• **REQUIRED TASK**: Copy out the following material line for line, changing nothing.
=-=-=
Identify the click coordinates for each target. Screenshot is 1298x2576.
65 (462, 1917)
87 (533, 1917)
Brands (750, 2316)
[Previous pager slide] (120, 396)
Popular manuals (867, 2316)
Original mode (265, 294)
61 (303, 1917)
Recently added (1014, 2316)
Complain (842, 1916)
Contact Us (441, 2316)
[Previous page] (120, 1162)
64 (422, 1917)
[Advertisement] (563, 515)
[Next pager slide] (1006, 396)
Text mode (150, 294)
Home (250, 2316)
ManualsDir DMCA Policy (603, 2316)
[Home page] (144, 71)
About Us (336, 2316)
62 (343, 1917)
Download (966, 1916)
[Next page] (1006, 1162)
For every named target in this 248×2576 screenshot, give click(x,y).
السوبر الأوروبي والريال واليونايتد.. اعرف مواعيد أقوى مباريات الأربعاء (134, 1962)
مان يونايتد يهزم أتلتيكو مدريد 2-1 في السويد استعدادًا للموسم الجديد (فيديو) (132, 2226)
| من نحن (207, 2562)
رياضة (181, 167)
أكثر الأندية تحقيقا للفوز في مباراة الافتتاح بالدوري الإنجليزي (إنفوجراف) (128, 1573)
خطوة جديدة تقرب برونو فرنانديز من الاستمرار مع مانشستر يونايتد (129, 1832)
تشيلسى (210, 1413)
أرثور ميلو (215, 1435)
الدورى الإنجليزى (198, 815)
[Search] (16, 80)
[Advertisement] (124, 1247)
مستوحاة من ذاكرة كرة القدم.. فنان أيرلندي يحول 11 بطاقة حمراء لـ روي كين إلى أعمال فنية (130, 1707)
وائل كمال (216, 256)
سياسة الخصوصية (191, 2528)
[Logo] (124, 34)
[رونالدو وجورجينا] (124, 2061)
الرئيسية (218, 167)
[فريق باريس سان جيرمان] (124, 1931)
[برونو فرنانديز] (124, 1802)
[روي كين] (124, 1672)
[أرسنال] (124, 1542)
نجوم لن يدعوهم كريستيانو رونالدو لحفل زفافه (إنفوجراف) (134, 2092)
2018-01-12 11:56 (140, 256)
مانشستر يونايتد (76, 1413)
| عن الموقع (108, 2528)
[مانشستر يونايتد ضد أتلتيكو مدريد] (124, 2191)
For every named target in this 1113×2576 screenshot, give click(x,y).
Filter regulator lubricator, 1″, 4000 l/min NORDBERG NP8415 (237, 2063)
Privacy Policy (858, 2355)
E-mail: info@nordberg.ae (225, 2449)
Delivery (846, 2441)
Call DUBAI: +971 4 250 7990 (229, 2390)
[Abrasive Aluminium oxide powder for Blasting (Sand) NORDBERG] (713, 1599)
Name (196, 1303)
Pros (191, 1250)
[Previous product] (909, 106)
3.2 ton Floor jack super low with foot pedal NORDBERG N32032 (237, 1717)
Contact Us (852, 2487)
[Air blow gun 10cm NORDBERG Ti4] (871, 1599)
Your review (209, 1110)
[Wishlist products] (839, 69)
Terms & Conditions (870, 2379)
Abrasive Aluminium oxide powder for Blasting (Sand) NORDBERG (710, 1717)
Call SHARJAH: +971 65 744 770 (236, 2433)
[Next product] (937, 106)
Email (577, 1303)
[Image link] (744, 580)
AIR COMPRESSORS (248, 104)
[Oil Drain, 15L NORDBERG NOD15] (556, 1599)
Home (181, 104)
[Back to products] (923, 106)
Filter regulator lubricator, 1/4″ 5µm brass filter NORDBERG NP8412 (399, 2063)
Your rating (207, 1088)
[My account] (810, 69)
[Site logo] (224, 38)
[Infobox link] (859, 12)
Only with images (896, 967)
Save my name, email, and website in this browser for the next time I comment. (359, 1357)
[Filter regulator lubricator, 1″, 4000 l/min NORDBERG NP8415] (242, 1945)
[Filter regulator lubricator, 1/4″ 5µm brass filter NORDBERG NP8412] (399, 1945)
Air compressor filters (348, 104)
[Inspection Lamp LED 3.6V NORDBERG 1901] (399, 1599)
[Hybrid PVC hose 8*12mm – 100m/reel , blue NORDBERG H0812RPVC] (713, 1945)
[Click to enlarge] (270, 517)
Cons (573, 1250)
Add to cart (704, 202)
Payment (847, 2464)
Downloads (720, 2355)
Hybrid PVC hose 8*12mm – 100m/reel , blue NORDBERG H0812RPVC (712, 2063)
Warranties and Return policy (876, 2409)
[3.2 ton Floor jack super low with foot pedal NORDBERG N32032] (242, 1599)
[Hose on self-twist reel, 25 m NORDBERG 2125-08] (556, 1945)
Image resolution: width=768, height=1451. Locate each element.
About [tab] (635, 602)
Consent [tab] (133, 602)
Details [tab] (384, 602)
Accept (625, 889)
=-=-=
• **RESPONSE TO THE EXERCISE**:
Identify the click coordinates for each target. Screenshot is 1298x2576.
65 (462, 1917)
87 (533, 1917)
Brands (750, 2316)
[Previous pager slide] (120, 396)
Popular manuals (867, 2316)
Original mode (265, 294)
61 (303, 1917)
Recently added (1014, 2316)
Complain (842, 1916)
Contact Us (441, 2316)
[Previous page] (120, 1162)
64 (422, 1917)
[Advertisement] (563, 515)
[Next pager slide] (1006, 396)
Text mode (150, 294)
Home (250, 2316)
ManualsDir DMCA Policy (603, 2316)
[Home page] (144, 71)
About Us (336, 2316)
62 (343, 1917)
Download (966, 1916)
[Next page] (1006, 1162)
For every named target in this 248×2576 screenshot, give click(x,y).
السوبر الأوروبي والريال واليونايتد.. اعرف مواعيد أقوى مباريات الأربعاء (134, 1962)
مان يونايتد يهزم أتلتيكو مدريد 2-1 في السويد استعدادًا للموسم الجديد (فيديو) (132, 2226)
| من نحن (207, 2562)
رياضة (181, 167)
أكثر الأندية تحقيقا للفوز في مباراة الافتتاح بالدوري الإنجليزي (إنفوجراف) (128, 1573)
خطوة جديدة تقرب برونو فرنانديز من الاستمرار مع مانشستر يونايتد (129, 1832)
تشيلسى (210, 1413)
أرثور ميلو (215, 1435)
الدورى الإنجليزى (198, 815)
[Search] (16, 80)
[Advertisement] (124, 1247)
مستوحاة من ذاكرة كرة القدم.. فنان أيرلندي يحول 11 بطاقة حمراء لـ روي كين إلى أعمال فنية (130, 1707)
وائل كمال (216, 256)
سياسة الخصوصية (191, 2528)
[Logo] (124, 34)
[رونالدو وجورجينا] (124, 2061)
الرئيسية (218, 167)
[فريق باريس سان جيرمان] (124, 1931)
[برونو فرنانديز] (124, 1802)
[روي كين] (124, 1672)
[أرسنال] (124, 1542)
نجوم لن يدعوهم كريستيانو رونالدو لحفل زفافه (إنفوجراف) (134, 2092)
2018-01-12 11:56 (140, 256)
مانشستر يونايتد (76, 1413)
| عن الموقع (108, 2528)
[مانشستر يونايتد ضد أتلتيكو مدريد] (124, 2191)
For every named target in this 1113×2576 screenshot, give click(x,y).
Filter regulator lubricator, 1″, 4000 l/min NORDBERG NP8415 (237, 2063)
Privacy Policy (858, 2355)
E-mail: info@nordberg.ae (225, 2449)
Delivery (846, 2441)
Call DUBAI: +971 4 250 7990 (229, 2390)
[Abrasive Aluminium oxide powder for Blasting (Sand) NORDBERG] (713, 1599)
Name (196, 1303)
Pros (191, 1250)
[Previous product] (909, 106)
3.2 ton Floor jack super low with foot pedal NORDBERG N32032 (237, 1717)
Contact Us (852, 2487)
[Air blow gun 10cm NORDBERG Ti4] (871, 1599)
Your review (209, 1110)
[Wishlist products] (839, 69)
Terms & Conditions (870, 2379)
Abrasive Aluminium oxide powder for Blasting (Sand) NORDBERG (710, 1717)
Call SHARJAH: +971 65 744 770 (236, 2433)
[Next product] (937, 106)
Email (577, 1303)
[Image link] (744, 580)
AIR COMPRESSORS (248, 104)
[Oil Drain, 15L NORDBERG NOD15] (556, 1599)
Home (181, 104)
[Back to products] (923, 106)
Filter regulator lubricator, 1/4″ 5µm brass filter NORDBERG NP8412 (399, 2063)
Your rating (207, 1088)
[My account] (810, 69)
[Site logo] (224, 38)
[Infobox link] (859, 12)
Only with images (896, 967)
Save my name, email, and website in this browser for the next time I comment. (359, 1357)
[Filter regulator lubricator, 1″, 4000 l/min NORDBERG NP8415] (242, 1945)
[Filter regulator lubricator, 1/4″ 5µm brass filter NORDBERG NP8412] (399, 1945)
Air compressor filters (348, 104)
[Inspection Lamp LED 3.6V NORDBERG 1901] (399, 1599)
[Hybrid PVC hose 8*12mm – 100m/reel , blue NORDBERG H0812RPVC] (713, 1945)
[Click to enlarge] (270, 517)
Cons (573, 1250)
Add to cart (704, 202)
Payment (847, 2464)
Downloads (720, 2355)
Hybrid PVC hose 8*12mm – 100m/reel , blue NORDBERG H0812RPVC (712, 2063)
Warranties and Return policy (876, 2409)
[3.2 ton Floor jack super low with foot pedal NORDBERG N32032] (242, 1599)
[Hose on self-twist reel, 25 m NORDBERG 2125-08] (556, 1945)
Image resolution: width=768, height=1451. Locate each element.
About [tab] (635, 602)
Consent [tab] (133, 602)
Details [tab] (384, 602)
Accept (625, 889)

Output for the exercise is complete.